One-step Diffusion Models with \(f\)-Divergence Distribution Matching

Paper

We present a general \(f\)-divergence minimization framework to distill multi-step diffusion models into a single step generator, with state-of-the-art one-step performance.

Inference latency of the teacher diffusion model and the \(f\)-distill. The FID scores are evaluated on ImageNet-64 (left) and MS-COCO (right). Notably, \(f\)-distill also outperforms the teacher model in terms of FID score. By applying 𝑓-distillation to the teacher model and incorporating a GAN objective on real data, we achieve FID scores surpassing the teacher's.

Comparison between 50-step teacher (SD 1.5) and one-step student (\(f\)-distill), on more samples given each prompt.

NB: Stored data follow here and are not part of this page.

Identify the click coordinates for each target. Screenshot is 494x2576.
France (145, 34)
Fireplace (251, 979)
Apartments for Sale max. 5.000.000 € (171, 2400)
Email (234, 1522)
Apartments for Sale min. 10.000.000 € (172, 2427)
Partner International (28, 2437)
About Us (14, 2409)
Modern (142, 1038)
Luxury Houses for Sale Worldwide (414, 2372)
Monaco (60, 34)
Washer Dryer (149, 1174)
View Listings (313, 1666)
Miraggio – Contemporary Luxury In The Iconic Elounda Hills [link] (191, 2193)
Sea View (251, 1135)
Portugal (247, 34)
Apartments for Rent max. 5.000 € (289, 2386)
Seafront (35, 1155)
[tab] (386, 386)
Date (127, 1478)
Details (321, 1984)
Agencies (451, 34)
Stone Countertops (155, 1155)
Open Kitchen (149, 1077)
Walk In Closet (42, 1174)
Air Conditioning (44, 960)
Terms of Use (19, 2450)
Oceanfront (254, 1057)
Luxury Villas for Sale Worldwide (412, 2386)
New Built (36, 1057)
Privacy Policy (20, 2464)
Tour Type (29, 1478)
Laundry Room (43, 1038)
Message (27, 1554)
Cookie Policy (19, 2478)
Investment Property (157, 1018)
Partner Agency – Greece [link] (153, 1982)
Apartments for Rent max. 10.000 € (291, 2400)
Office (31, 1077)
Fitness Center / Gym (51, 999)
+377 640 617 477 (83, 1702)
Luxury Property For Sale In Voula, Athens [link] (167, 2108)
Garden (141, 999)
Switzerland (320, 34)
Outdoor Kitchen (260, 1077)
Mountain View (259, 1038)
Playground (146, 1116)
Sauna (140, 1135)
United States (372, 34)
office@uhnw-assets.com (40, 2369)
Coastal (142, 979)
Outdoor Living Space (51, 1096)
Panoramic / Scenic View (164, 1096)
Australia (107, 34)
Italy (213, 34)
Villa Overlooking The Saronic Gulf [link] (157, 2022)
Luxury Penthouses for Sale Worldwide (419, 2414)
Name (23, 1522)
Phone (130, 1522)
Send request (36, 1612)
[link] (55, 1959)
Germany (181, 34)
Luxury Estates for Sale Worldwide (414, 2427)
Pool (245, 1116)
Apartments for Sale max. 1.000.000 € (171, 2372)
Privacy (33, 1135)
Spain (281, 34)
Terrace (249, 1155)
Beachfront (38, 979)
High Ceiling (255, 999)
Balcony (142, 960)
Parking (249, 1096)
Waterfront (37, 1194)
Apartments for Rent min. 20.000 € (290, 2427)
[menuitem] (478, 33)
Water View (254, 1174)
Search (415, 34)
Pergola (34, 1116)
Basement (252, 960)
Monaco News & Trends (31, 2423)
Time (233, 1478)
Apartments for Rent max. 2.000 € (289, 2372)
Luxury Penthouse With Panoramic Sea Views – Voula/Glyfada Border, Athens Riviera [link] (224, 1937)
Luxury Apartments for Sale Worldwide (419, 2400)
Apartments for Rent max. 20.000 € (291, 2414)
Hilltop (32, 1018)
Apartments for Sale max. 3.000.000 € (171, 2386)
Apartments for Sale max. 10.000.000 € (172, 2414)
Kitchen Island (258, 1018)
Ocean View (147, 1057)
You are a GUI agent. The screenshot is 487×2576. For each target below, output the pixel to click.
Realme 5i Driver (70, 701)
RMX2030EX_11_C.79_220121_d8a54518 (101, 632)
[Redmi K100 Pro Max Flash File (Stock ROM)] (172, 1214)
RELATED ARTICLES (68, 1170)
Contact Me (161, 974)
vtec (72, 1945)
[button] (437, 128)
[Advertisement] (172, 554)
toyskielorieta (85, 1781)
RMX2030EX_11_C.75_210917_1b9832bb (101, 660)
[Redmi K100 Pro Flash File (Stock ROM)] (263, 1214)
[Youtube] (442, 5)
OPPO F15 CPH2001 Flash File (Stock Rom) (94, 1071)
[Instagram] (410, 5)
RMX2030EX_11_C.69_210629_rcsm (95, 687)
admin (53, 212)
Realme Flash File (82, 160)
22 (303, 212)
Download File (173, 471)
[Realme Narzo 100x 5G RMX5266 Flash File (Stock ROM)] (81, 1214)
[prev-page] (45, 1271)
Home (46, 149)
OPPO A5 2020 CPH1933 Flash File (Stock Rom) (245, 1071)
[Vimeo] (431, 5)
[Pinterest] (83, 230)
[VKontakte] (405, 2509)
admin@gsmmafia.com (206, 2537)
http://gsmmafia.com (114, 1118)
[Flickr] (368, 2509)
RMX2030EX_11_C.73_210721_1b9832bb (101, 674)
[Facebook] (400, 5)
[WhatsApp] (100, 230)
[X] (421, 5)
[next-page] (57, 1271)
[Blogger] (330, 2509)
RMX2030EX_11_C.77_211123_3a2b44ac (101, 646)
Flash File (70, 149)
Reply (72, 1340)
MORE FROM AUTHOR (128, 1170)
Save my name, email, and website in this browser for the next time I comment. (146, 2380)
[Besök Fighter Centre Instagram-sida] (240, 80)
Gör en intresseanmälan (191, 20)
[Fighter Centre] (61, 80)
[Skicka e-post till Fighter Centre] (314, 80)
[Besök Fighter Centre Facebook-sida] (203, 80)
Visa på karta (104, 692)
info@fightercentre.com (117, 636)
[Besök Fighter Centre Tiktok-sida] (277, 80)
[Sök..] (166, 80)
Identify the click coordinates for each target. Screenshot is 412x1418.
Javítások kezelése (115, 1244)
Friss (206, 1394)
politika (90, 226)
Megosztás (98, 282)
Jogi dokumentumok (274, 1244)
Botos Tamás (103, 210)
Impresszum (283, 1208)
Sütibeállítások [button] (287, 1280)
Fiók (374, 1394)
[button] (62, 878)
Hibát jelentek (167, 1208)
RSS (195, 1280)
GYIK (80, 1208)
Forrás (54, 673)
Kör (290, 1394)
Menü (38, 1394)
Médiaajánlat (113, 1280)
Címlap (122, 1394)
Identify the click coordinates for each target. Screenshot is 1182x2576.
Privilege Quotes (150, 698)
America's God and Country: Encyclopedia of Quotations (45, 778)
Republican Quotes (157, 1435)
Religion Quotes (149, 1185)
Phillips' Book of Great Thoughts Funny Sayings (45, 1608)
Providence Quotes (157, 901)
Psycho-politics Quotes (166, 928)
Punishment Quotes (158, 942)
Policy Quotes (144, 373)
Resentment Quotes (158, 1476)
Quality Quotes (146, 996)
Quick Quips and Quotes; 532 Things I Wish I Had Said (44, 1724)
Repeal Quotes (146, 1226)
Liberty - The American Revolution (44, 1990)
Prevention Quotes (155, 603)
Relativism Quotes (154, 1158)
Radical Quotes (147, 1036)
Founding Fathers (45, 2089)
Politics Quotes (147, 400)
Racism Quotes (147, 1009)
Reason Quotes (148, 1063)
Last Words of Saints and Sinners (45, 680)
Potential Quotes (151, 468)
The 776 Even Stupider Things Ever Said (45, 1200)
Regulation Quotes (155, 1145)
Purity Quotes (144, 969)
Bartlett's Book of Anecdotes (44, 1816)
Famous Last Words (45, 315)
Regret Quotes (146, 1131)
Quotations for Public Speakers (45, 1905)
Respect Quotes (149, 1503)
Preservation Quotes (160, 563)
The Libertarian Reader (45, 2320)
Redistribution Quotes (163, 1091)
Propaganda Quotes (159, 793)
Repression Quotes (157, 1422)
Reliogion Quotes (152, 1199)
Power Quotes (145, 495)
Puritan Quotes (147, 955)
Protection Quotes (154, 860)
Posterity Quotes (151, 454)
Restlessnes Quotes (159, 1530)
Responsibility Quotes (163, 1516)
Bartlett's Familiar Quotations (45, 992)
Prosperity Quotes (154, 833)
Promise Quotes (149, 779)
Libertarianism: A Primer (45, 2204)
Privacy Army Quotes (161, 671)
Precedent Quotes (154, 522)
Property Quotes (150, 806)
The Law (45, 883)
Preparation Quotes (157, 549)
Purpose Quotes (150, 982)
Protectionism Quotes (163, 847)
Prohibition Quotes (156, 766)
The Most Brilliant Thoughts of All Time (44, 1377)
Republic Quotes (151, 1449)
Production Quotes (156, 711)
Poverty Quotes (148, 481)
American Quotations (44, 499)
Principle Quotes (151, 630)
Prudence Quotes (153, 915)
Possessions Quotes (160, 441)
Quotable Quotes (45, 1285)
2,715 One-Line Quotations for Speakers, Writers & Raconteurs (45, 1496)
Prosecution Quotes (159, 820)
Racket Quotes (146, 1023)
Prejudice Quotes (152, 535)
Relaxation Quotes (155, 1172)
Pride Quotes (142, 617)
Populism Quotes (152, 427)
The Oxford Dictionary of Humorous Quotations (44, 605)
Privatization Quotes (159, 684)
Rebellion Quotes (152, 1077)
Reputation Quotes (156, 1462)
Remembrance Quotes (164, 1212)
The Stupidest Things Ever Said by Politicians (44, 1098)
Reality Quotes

Comparison between 50-step teacher (SD 1.5) and one-step student (\(f\)-distill)

Abstract

Sampling from diffusion models involves a slow iterative process that hinders their practical deployment, especially for interactive applications. To accelerate generation speed, recent approaches distill a multi-step diffusion model into a single-step student generator via variational score distillation, which matches the distribution of samples generated by the student to the teacher's distribution. However, these approaches use the reverse Kullback–Leibler (KL) divergence for distribution matching which is known to be mode seeking. In this paper, we generalize the distribution matching approach using a novel \(f\)-divergence minimization framework, termed \(f\)-distill, that covers different divergences with different trade-offs in terms of mode coverage and training variance. We derive the gradient of the \(f\)-divergence between the teacher and student distributions and show that it is expressed as the product of their score differences and a weighting function determined by their density ratio. This weighting function naturally emphasizes samples with higher density in the teacher distribution, when using a less mode-seeking divergence. We observe that the popular variational score distillation approach using the reverse-KL divergence is a special case within our framework. Empirically, we demonstrate that alternative \(f\)-divergences, such as forward-KL and Jensen-Shannon divergences, outperform the current best variational score distillation methods across image generation tasks. In particular, when using Jensen-Shannon divergence, \(f\)-distill achieves current state-of-the-art one-step generation performance on ImageNet64 and zero-shot text-to-image generation on MS-COCO.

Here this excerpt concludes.